-- BEGIN --

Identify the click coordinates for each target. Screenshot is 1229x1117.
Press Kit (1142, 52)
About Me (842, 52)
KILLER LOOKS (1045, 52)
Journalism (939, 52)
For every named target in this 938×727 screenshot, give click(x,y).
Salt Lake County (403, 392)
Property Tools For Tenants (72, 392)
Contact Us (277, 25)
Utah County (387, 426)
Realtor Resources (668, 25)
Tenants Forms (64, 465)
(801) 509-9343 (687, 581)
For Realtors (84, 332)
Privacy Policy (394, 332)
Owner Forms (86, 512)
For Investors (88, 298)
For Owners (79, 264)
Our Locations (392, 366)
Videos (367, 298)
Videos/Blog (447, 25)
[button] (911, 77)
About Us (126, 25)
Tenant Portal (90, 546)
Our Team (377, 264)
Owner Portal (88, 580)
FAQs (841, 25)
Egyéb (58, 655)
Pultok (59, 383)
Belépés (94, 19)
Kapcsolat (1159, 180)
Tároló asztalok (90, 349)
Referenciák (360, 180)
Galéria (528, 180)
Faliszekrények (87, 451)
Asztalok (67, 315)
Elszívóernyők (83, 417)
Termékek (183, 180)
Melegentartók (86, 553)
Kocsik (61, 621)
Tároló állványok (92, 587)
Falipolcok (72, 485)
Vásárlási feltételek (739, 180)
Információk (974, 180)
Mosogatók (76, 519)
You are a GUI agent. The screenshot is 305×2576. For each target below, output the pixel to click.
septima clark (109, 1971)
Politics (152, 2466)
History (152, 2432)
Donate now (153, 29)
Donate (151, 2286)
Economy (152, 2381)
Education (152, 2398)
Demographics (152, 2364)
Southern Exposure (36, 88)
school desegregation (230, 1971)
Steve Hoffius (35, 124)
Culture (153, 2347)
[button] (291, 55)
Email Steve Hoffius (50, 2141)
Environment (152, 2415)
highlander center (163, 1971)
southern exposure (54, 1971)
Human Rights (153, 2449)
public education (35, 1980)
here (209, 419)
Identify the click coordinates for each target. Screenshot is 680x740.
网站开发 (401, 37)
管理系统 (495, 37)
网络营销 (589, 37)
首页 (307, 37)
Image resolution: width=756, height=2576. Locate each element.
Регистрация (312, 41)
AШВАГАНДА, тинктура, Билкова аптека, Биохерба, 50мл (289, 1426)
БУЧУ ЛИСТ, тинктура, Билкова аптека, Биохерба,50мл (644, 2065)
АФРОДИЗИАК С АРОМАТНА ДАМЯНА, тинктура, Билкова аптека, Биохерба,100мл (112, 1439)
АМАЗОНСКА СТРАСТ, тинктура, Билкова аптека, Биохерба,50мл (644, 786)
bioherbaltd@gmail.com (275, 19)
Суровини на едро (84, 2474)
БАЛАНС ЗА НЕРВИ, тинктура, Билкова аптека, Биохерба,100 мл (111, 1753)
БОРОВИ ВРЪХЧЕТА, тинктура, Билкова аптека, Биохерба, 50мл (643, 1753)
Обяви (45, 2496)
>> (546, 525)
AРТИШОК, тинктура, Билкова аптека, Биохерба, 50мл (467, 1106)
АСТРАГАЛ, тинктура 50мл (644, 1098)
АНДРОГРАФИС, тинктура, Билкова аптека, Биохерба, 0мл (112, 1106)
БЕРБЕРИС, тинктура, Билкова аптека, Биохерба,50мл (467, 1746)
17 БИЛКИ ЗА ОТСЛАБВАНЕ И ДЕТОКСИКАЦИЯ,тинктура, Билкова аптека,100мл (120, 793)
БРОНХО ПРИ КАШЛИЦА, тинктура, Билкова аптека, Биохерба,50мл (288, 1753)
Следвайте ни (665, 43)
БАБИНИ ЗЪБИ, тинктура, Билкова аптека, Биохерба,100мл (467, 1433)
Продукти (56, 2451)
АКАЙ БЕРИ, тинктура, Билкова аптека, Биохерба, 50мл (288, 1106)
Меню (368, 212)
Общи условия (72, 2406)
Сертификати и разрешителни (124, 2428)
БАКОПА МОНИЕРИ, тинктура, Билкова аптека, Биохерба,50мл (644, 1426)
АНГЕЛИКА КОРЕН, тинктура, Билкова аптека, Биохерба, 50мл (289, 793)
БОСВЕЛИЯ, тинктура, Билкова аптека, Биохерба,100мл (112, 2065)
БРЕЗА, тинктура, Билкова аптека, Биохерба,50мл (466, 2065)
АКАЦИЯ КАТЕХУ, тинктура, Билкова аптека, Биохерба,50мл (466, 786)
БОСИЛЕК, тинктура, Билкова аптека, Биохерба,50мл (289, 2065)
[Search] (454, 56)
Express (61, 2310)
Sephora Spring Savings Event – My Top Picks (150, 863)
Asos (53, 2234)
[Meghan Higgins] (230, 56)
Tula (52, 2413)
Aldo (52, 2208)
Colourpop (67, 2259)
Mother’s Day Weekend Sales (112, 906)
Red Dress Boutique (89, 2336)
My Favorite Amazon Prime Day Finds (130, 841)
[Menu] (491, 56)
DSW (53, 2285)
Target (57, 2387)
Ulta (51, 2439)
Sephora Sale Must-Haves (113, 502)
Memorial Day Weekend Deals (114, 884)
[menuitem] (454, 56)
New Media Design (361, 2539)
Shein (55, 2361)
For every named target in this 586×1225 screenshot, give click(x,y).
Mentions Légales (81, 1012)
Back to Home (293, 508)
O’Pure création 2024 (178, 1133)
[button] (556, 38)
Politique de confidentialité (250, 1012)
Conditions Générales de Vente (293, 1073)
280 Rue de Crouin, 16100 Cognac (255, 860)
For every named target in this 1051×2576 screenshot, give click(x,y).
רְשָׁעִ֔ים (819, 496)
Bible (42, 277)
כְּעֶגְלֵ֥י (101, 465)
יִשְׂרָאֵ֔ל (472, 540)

-- END --

Task directions: Write out all the lines above as a JSON list of strings, one string per line, skipping any blank lines.

Solution to this task:
[
  "Identify the click coordinates for each target. Screenshot is 1229x1117.",
  "Press Kit (1142, 52)",
  "About Me (842, 52)",
  "KILLER LOOKS (1045, 52)",
  "Journalism (939, 52)",
  "For every named target in this 938×727 screenshot, give click(x,y).",
  "Salt Lake County (403, 392)",
  "Property Tools For Tenants (72, 392)",
  "Contact Us (277, 25)",
  "Utah County (387, 426)",
  "Realtor Resources (668, 25)",
  "Tenants Forms (64, 465)",
  "(801) 509-9343 (687, 581)",
  "For Realtors (84, 332)",
  "Privacy Policy (394, 332)",
  "Owner Forms (86, 512)",
  "For Investors (88, 298)",
  "For Owners (79, 264)",
  "Our Locations (392, 366)",
  "Videos (367, 298)",
  "Videos/Blog (447, 25)",
  "[button] (911, 77)",
  "About Us (126, 25)",
  "Tenant Portal (90, 546)",
  "Our Team (377, 264)",
  "Owner Portal (88, 580)",
  "FAQs (841, 25)",
  "Egyéb (58, 655)",
  "Pultok (59, 383)",
  "Belépés (94, 19)",
  "Kapcsolat (1159, 180)",
  "Tároló asztalok (90, 349)",
  "Referenciák (360, 180)",
  "Galéria (528, 180)",
  "Faliszekrények (87, 451)",
  "Asztalok (67, 315)",
  "Elszívóernyők (83, 417)",
  "Termékek (183, 180)",
  "Melegentartók (86, 553)",
  "Kocsik (61, 621)",
  "Tároló állványok (92, 587)",
  "Falipolcok (72, 485)",
  "Vásárlási feltételek (739, 180)",
  "Információk (974, 180)",
  "Mosogatók (76, 519)",
  "You are a GUI agent. The screenshot is 305×2576. For each target below, output the pixel to click.",
  "septima clark (109, 1971)",
  "Politics (152, 2466)",
  "History (152, 2432)",
  "Donate now (153, 29)",
  "Donate (151, 2286)",
  "Economy (152, 2381)",
  "Education (152, 2398)",
  "Demographics (152, 2364)",
  "Southern Exposure (36, 88)",
  "school desegregation (230, 1971)",
  "Steve Hoffius (35, 124)",
  "Culture (153, 2347)",
  "[button] (291, 55)",
  "Email Steve Hoffius (50, 2141)",
  "Environment (152, 2415)",
  "highlander center (163, 1971)",
  "southern exposure (54, 1971)",
  "Human Rights (153, 2449)",
  "public education (35, 1980)",
  "here (209, 419)",
  "Identify the click coordinates for each target. Screenshot is 680x740.",
  "网站开发 (401, 37)",
  "管理系统 (495, 37)",
  "网络营销 (589, 37)",
  "首页 (307, 37)",
  "Image resolution: width=756, height=2576. Locate each element.",
  "Регистрация (312, 41)",
  "AШВАГАНДА, тинктура, Билкова аптека, Биохерба, 50мл (289, 1426)",
  "БУЧУ ЛИСТ, тинктура, Билкова аптека, Биохерба,50мл (644, 2065)",
  "АФРОДИЗИАК С АРОМАТНА ДАМЯНА, тинктура, Билкова аптека, Биохерба,100мл (112, 1439)",
  "АМАЗОНСКА СТРАСТ, тинктура, Билкова аптека, Биохерба,50мл (644, 786)",
  "bioherbaltd@gmail.com (275, 19)",
  "Суровини на едро (84, 2474)",
  "БАЛАНС ЗА НЕРВИ, тинктура, Билкова аптека, Биохерба,100 мл (111, 1753)",
  "БОРОВИ ВРЪХЧЕТА, тинктура, Билкова аптека, Биохерба, 50мл (643, 1753)",
  "Обяви (45, 2496)",
  ">> (546, 525)",
  "AРТИШОК, тинктура, Билкова аптека, Биохерба, 50мл (467, 1106)",
  "АСТРАГАЛ, тинктура 50мл (644, 1098)",
  "АНДРОГРАФИС, тинктура, Билкова аптека, Биохерба, 0мл (112, 1106)",
  "БЕРБЕРИС, тинктура, Билкова аптека, Биохерба,50мл (467, 1746)",
  "17 БИЛКИ ЗА ОТСЛАБВАНЕ И ДЕТОКСИКАЦИЯ,тинктура, Билкова аптека,100мл (120, 793)",
  "БРОНХО ПРИ КАШЛИЦА, тинктура, Билкова аптека, Биохерба,50мл (288, 1753)",
  "Следвайте ни (665, 43)",
  "БАБИНИ ЗЪБИ, тинктура, Билкова аптека, Биохерба,100мл (467, 1433)",
  "Продукти (56, 2451)",
  "АКАЙ БЕРИ, тинктура, Билкова аптека, Биохерба, 50мл (288, 1106)",
  "Меню (368, 212)",
  "Общи условия (72, 2406)",
  "Сертификати и разрешителни (124, 2428)",
  "БАКОПА МОНИЕРИ, тинктура, Билкова аптека, Биохерба,50мл (644, 1426)",
  "АНГЕЛИКА КОРЕН, тинктура, Билкова аптека, Биохерба, 50мл (289, 793)",
  "БОСВЕЛИЯ, тинктура, Билкова аптека, Биохерба,100мл (112, 2065)",
  "БРЕЗА, тинктура, Билкова аптека, Биохерба,50мл (466, 2065)",
  "АКАЦИЯ КАТЕХУ, тинктура, Билкова аптека, Биохерба,50мл (466, 786)",
  "БОСИЛЕК, тинктура, Билкова аптека, Биохерба,50мл (289, 2065)",
  "[Search] (454, 56)",
  "Express (61, 2310)",
  "Sephora Spring Savings Event – My Top Picks (150, 863)",
  "Asos (53, 2234)",
  "[Meghan Higgins] (230, 56)",
  "Tula (52, 2413)",
  "Aldo (52, 2208)",
  "Colourpop (67, 2259)",
  "Mother’s Day Weekend Sales (112, 906)",
  "Red Dress Boutique (89, 2336)",
  "My Favorite Amazon Prime Day Finds (130, 841)",
  "[Menu] (491, 56)",
  "DSW (53, 2285)",
  "Target (57, 2387)",
  "Ulta (51, 2439)",
  "Sephora Sale Must-Haves (113, 502)",
  "Memorial Day Weekend Deals (114, 884)",
  "[menuitem] (454, 56)",
  "New Media Design (361, 2539)",
  "Shein (55, 2361)",
  "For every named target in this 586×1225 screenshot, give click(x,y).",
  "Mentions Légales (81, 1012)",
  "Back to Home (293, 508)",
  "O’Pure création 2024 (178, 1133)",
  "[button] (556, 38)",
  "Politique de confidentialité (250, 1012)",
  "Conditions Générales de Vente (293, 1073)",
  "280 Rue de Crouin, 16100 Cognac (255, 860)",
  "For every named target in this 1051×2576 screenshot, give click(x,y).",
  "רְשָׁעִ֔ים (819, 496)",
  "Bible (42, 277)",
  "כְּעֶגְלֵ֥י (101, 465)",
  "יִשְׂרָאֵ֔ל (472, 540)"
]